* start Source passage *

RE: IndexWriter memory leak?

Uwe Schindler Thu, 08 Apr 2010 14:50:06 -0700

There is one possibility, that could be fixed:

As Tokenizers are reused, the analyzer holds a reference to the last used 
Reader. The easy fix would be to unset the Reader in Tokenizer.close(). If this 
is the case for you, that may be easy to do. So Tokenizer.close() looks like 
this:


  /** By default, closes the input Reader. */
  @Override
  public void close() throws IOException {
    input.close();
    input = null; // <-- new!
  }

Any comments from other committers?

-----
Uwe Schindler
H.-H.-Meier-Allee 63, D-28213 Bremen
http://www.thetaphi.de
eMail: [email protected]


> -----Original Message-----
> From: Ruben Laguna [mailto:[email protected]]
> Sent: Thursday, April 08, 2010 2:50 PM
> To: [email protected]
> Subject: Re: IndexWriter memory leak?
> 
> I will double check in the afternoon the heapdump.hprof. But I think
> that
> *some* readers are indeed held by
> docWriter.threadStates[0].consumer.fieldHash[1].fields[xxxx],
> as shown in [1] (this heapdump contains only live objects).  The
> heapdump
> was taken after IndexWriter.commit() /IndexWriter.optimize() and all
> the
> Documents were already indexed and GCed (I will double check).
> 
> So that would mean that the Reader is retained in memory by the
> following
> chaing of references,
> 
> DocumentsWriter -> DocumentsWriterThreadState ->
> DocFieldProcessorPerThread
> -> DocFieldProcessorPerField -> Fieldable -> Field (fieldsData)
> 
> I'll double check with Eclipse MAT as I said that this chain is
> actually
> made of hard references only (no SoftReferences,WeakReferences, etc). I
> will
> also double check also that there is no "live" Document that is
> referencing
> the Reader via the Field.
> 
> 
> [1] http://img.skitch.com/20100407-b86irkp7e4uif2wq1dd4t899qb.jpg
> 
> On Thu, Apr 8, 2010 at 2:16 PM, Uwe Schindler <[email protected]> wrote:
> 
> > Readers are not held. If you indexed the document and gced the
> document
> > instance they readers are gone.
> >
> > -----
> > Uwe Schindler
> > H.-H.-Meier-Allee 63, D-28213 Bremen
> > http://www.thetaphi.de
> > eMail: [email protected]
> >
> >
> > > -----Original Message-----
> > > From: Ruben Laguna [mailto:[email protected]]
> > > Sent: Thursday, April 08, 2010 1:28 PM
> > > To: [email protected]
> > > Subject: Re: IndexWriter memory leak?
> > >
> > > Now that the zzBuffer issue is solved...
> > >
> > > what about the references to the Readers held by docWriter. Tika´s
> > > ParsingReaders are quite heavyweight so retaining those in memory
> > > unnecesarily is also a "hidden" memory leak. Should I open a bug
> report
> > > on
> > > that one?

* end Source passage *
* start Dataset records *

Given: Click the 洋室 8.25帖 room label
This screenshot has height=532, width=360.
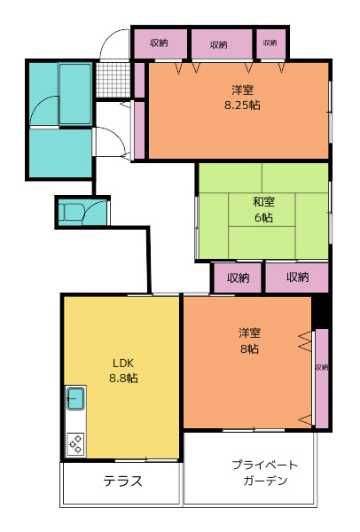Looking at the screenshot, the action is click(242, 98).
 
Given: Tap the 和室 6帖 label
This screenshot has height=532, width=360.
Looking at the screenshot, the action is click(263, 209).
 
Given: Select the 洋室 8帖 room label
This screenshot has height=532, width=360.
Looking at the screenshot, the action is click(249, 340).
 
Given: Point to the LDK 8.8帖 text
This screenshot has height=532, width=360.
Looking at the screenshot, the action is click(123, 371).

* end Dataset records *

What the task asks: Set down word for word everything in the IndexWriter memory leak thread above from "There is one" down to "null; // <-- new!".

Result of the task:
There is one possibility, that could be fixed:

As Tokenizers are reused, the analyzer holds a reference to the last used 
Reader. The easy fix would be to unset the Reader in Tokenizer.close(). If this 
is the case for you, that may be easy to do. So Tokenizer.close() looks like 
this:


  /** By default, closes the input Reader. */
  @Override
  public void close() throws IOException {
    input.close();
    input = null; // <-- new!